---------- INFORMATION SUPPLIED

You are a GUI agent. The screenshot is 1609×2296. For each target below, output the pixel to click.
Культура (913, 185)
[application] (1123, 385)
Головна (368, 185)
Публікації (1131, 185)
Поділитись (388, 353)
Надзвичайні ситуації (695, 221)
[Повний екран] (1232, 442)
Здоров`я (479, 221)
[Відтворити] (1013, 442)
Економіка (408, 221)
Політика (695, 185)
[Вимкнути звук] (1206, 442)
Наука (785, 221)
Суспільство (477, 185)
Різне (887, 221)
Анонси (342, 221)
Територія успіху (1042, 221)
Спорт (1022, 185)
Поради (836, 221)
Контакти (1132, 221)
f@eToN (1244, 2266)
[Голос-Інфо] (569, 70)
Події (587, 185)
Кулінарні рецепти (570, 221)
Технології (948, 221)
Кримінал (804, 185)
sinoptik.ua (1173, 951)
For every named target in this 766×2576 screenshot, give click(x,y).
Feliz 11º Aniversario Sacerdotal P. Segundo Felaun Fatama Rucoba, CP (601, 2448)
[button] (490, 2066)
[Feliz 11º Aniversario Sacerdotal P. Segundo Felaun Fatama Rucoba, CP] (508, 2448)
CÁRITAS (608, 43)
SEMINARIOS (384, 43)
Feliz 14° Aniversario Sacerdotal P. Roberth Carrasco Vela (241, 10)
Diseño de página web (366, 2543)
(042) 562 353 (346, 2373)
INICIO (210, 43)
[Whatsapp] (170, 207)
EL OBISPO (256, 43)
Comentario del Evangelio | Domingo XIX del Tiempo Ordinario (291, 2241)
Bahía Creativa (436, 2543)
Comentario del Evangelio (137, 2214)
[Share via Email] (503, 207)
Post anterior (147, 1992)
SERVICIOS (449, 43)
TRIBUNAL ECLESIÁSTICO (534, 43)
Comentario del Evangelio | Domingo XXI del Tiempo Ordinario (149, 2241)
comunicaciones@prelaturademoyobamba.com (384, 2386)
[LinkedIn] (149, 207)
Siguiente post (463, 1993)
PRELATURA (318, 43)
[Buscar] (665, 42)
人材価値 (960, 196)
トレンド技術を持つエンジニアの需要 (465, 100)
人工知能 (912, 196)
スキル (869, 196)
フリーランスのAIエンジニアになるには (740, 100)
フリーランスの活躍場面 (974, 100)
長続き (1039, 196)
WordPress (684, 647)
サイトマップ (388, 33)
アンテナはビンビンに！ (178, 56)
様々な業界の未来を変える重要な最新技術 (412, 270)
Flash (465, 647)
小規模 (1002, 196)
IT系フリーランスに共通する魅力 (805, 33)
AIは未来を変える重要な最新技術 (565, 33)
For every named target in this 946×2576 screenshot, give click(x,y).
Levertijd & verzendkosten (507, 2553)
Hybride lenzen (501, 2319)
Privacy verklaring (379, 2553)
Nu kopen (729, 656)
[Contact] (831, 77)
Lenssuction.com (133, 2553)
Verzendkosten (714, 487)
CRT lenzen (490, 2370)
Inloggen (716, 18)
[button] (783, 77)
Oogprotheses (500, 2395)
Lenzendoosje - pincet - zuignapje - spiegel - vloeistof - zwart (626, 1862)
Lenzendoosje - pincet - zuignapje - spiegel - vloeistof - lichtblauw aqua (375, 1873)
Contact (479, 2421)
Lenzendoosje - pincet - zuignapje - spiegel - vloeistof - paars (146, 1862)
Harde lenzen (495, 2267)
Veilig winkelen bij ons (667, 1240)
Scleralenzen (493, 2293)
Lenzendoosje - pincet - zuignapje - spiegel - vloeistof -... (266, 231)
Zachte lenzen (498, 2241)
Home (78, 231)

--------------------

* EXERCISE GOAL: Some lines above contain the word "give". Copy each of them.

* WRITTEN SOLUTION:
For every named target in this 766×2576 screenshot, give click(x,y).
For every named target in this 946×2576 screenshot, give click(x,y).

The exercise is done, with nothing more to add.